Read more: Norway in World War II
The government in exile, including the royal family, escaped to London. Politics were suspended and the government coordinated action with the Allies retained control of a worldwide diplomatic and consular service and operated the huge Norwegian merchant marine.
It organized and supervised the resistance within Norway, which numbered 40,000 by the end of the war.
The home front relied on sabotage, raids, clandestine operations, and intelligence gathering to hinder German operations.
One of the most successful actions undertaken by the Norwegian resistance was the heavy water sabotage, which crippled the German nuclear energy project and has since been immortalized in several books and TV series.

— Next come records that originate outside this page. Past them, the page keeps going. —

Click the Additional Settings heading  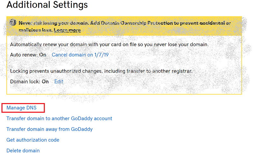tap(47, 4)
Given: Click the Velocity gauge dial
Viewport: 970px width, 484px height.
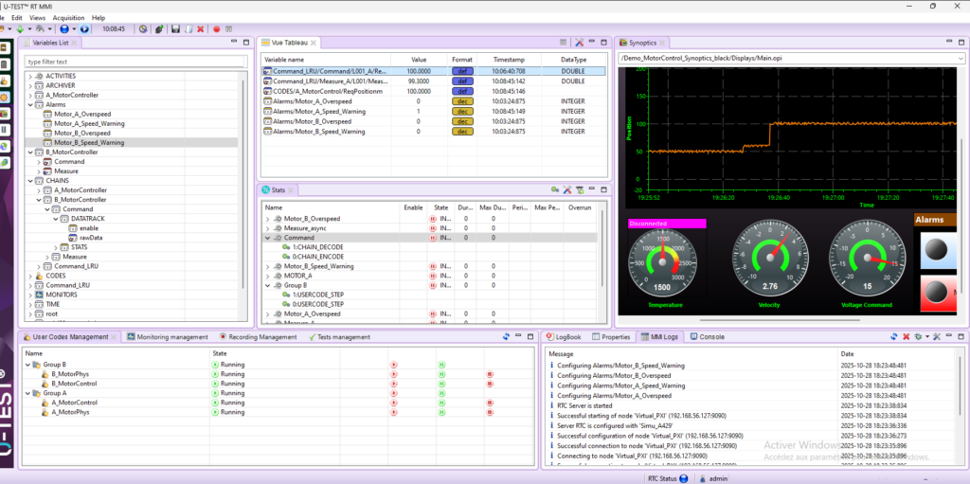Looking at the screenshot, I should [769, 259].
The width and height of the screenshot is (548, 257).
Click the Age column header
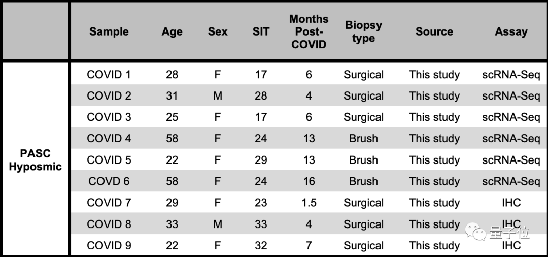tap(172, 31)
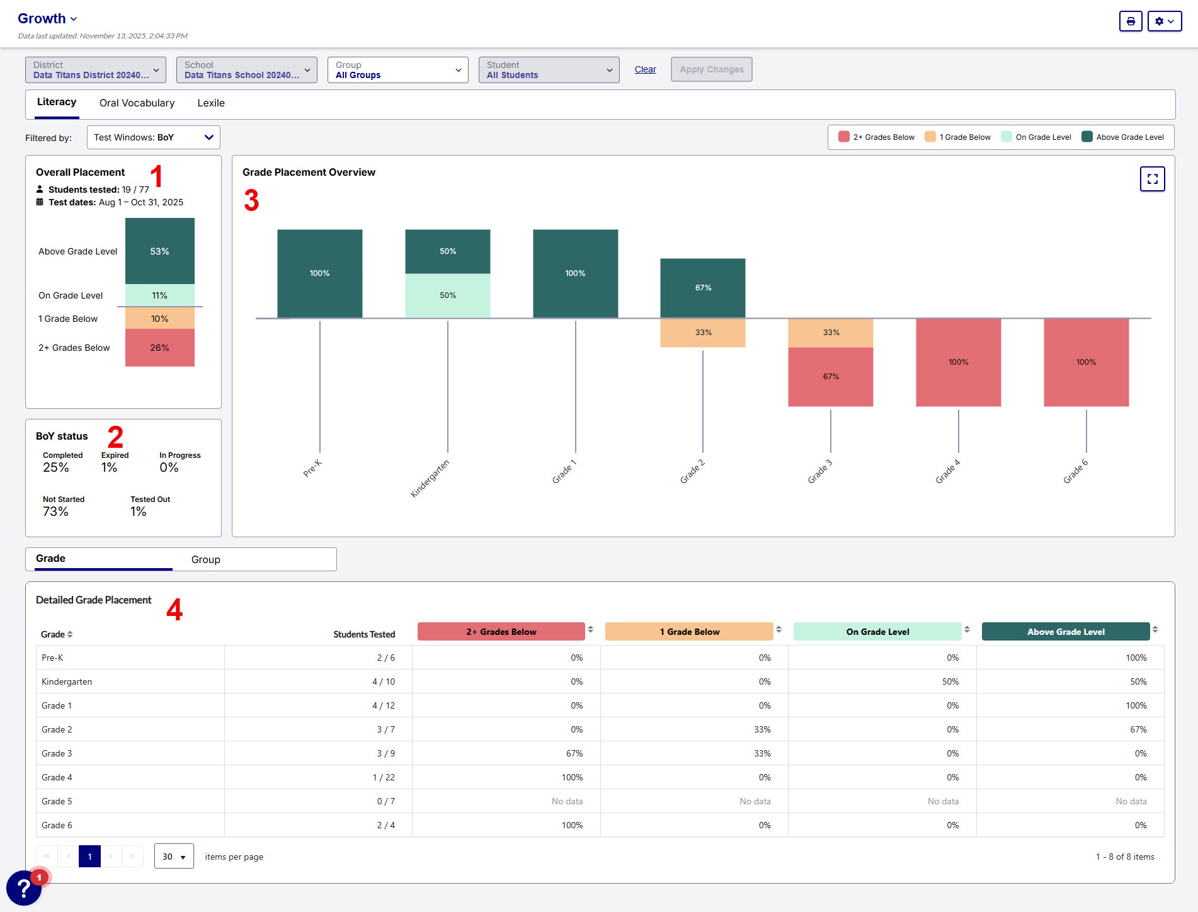Select the Group tab below the chart
The height and width of the screenshot is (912, 1198).
206,560
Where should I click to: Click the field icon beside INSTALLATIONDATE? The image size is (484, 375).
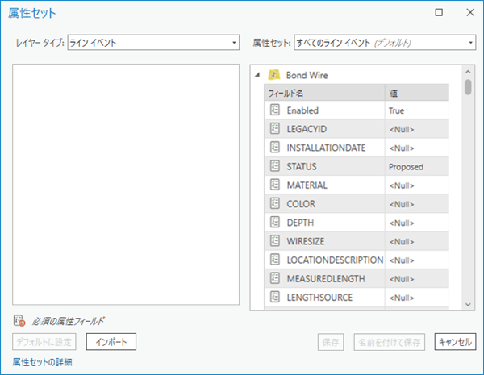(274, 148)
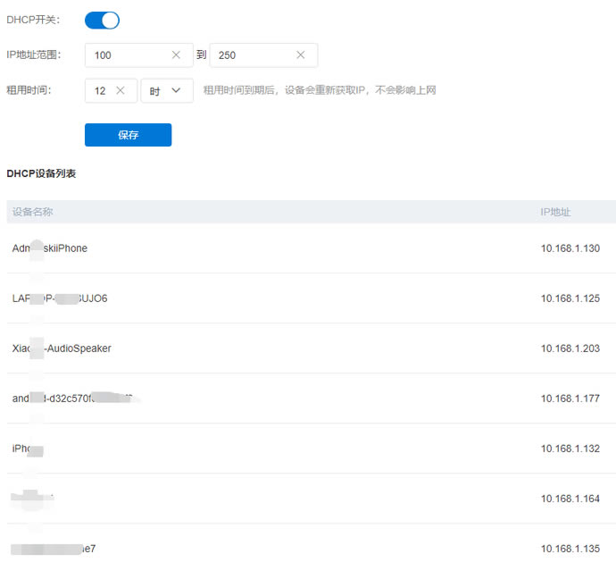Toggle the DHCP switch off

click(102, 20)
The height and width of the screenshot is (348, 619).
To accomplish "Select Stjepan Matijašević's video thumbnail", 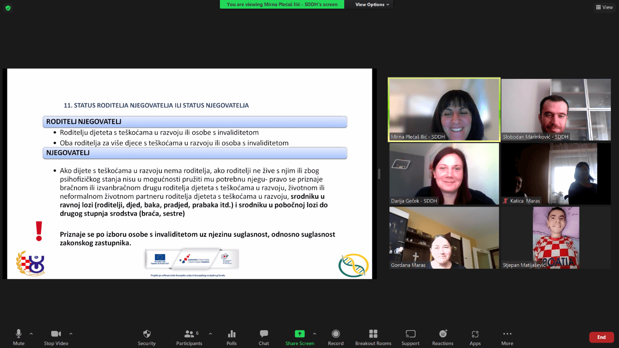I will (x=556, y=238).
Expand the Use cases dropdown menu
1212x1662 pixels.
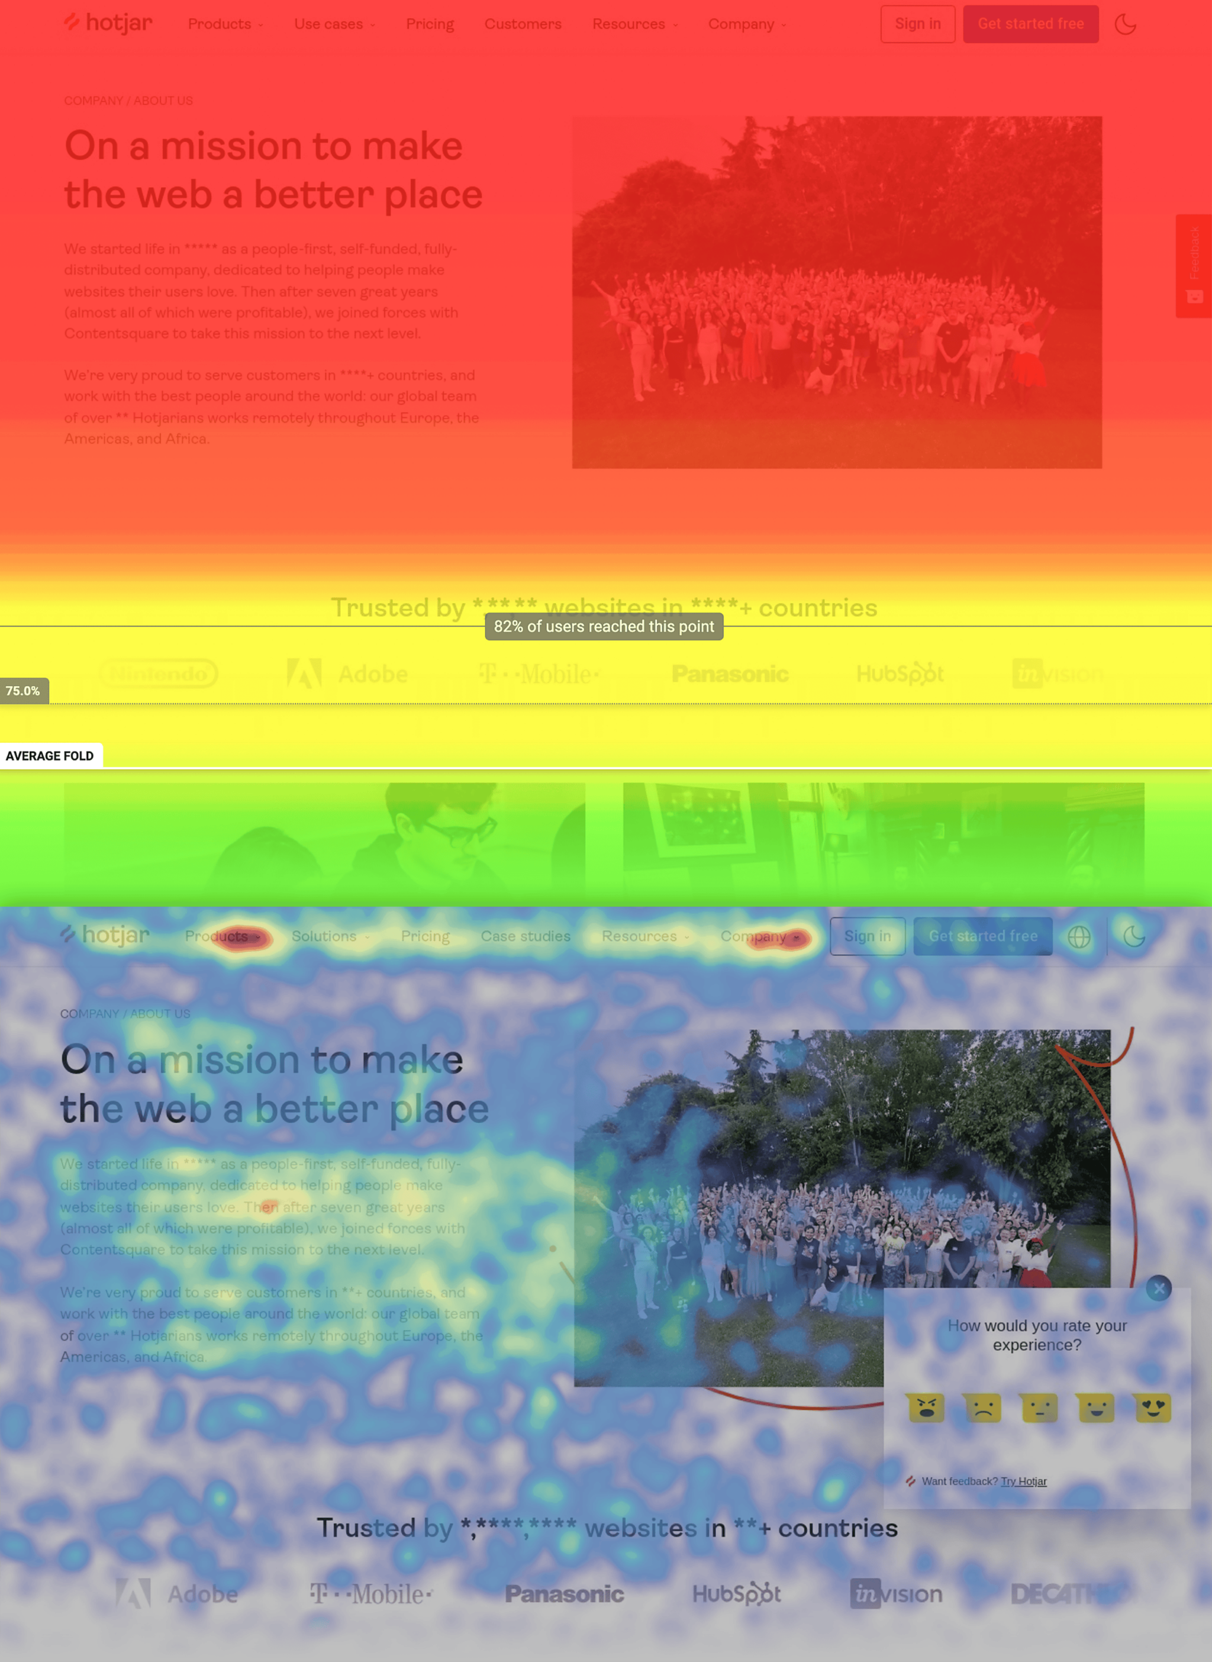point(335,23)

The economic consequences of the German occupation were severe. Trading partners were lost and although Germany stepped in, it could not totally replace the lost export business, and in fact, confiscated more than half of what was produced within Norway.

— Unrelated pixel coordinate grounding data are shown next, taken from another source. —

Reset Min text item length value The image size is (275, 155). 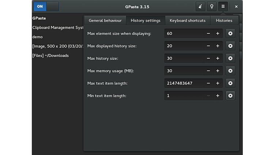tap(230, 96)
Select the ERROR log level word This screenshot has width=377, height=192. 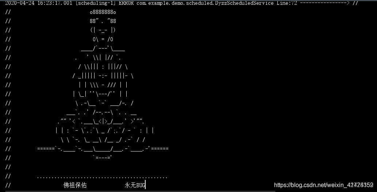coord(126,3)
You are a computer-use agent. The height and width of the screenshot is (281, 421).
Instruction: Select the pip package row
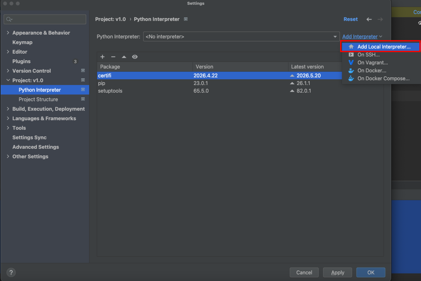240,83
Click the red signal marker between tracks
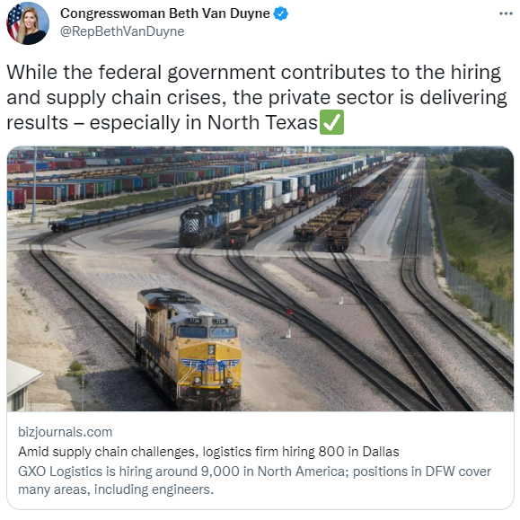This screenshot has width=520, height=520. (289, 312)
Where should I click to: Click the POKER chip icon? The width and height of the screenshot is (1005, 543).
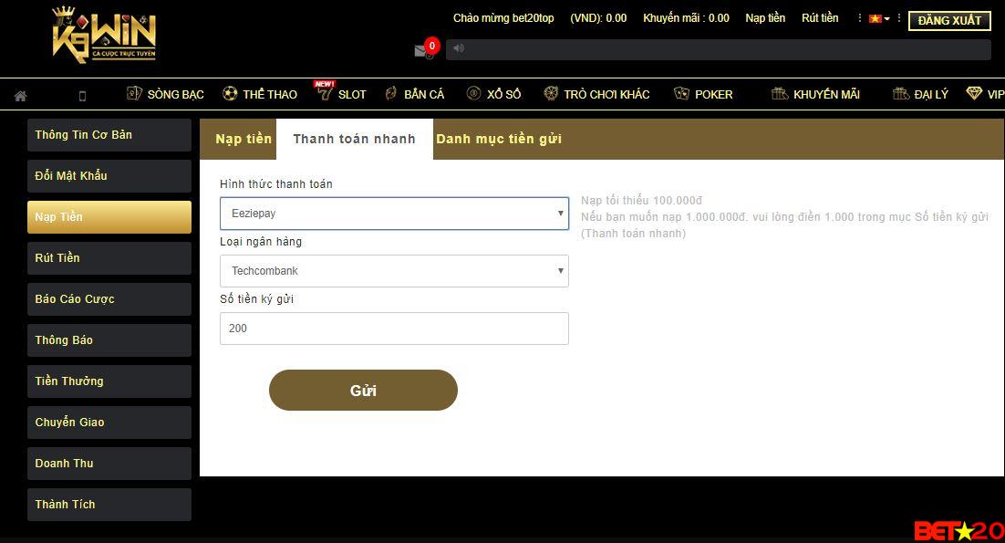(681, 93)
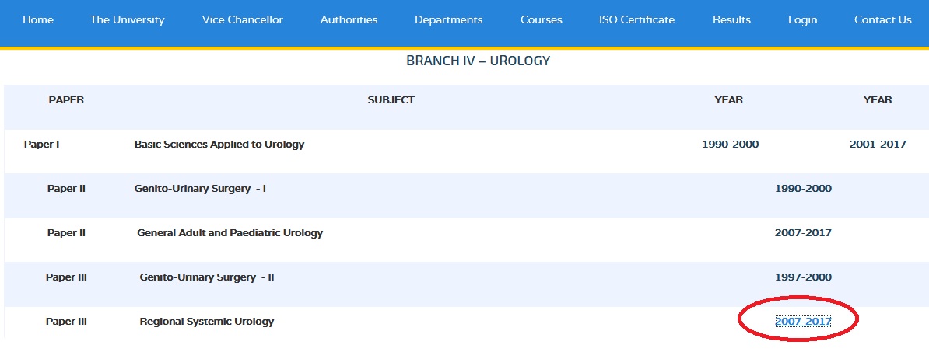This screenshot has height=352, width=929.
Task: Open the Home menu item
Action: (38, 19)
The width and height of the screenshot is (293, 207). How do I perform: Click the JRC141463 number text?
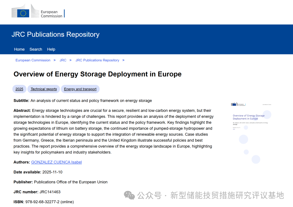pos(50,192)

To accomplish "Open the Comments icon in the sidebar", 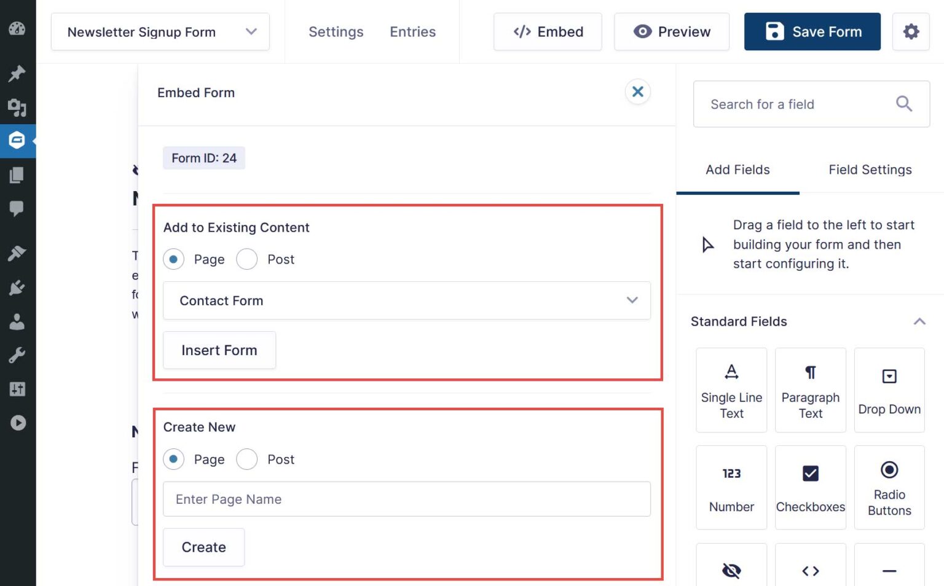I will tap(17, 209).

Combined with a drop in productivity, Norwegians were quickly confronted with a scarcity of food so many turned to growing their own crops and keeping livestock.
In the latter years of the war, Hitler’s scorched earth policy left a lasting impact on Finnmark. Transport infrastructure and homes were burned to the ground with populations fleeing to the mountains and living in caves.
In early 1945, returning Norwegian forces slowly took back the region and helped the remaining population to deal with the harsh Arctic winter and occasional German air raids.
Post-war recovery
The immediate post-war years saw an increase in Nordic collaboration, including the creation of the Scandinavian Airlines System (SAS) and the Nordic Council.
Norway started negotiations for the creation of a Scandinavian defense union but instead opted to become a founding member of the North Atlantic Treaty Organization (NATO).
The Labour Party retained power throughout this period and enforced a policy of public planning. Construction of new railroads, hydroelectricity plants, aluminum works, and a steel mill helped the country to recover, as did the hosting of the 1952 Winter Olympics in Oslo.
Throughout the post-war period, fishing and agriculture became more mechanized, while agricultural subsidies rose to the third-highest in the world. Heavy industry grew in the 1960s and Norway became Europe's largest exporter of aluminum.
The age of oil
In 1969, oil was discovered in the Ekofisk field, which would eventually become one of the largest oil fields in the world. The emerging industry not only created jobs in production but a large number of supply and technology companies were established.
High petroleum taxes and dividends from state-run Statoil earned the government significant revenues – and continues to do so.
Stavanger in particular experienced a boom as an international workforce descended on the city, but the oil boom wasn’t all great news.
In 1977, Ekofisk experienced a major blowout and 123 people were killed when the Alexander Kielland accommodation rig capsized in 1980. Regulation increased, and by 1990 Norway was Europe's largest oil producer.
The population rejected EU membership in a 1994 referendum, but the country joined the European Economic Area and the Schengen Agreement.
These decisions contributed to the rise in population from 4.2 million in 1990 to 5.2 million in 2016. Population growth is expected to continue and hit 6 million sometime before 2030. What does the future hold for Norway? Only time will tell!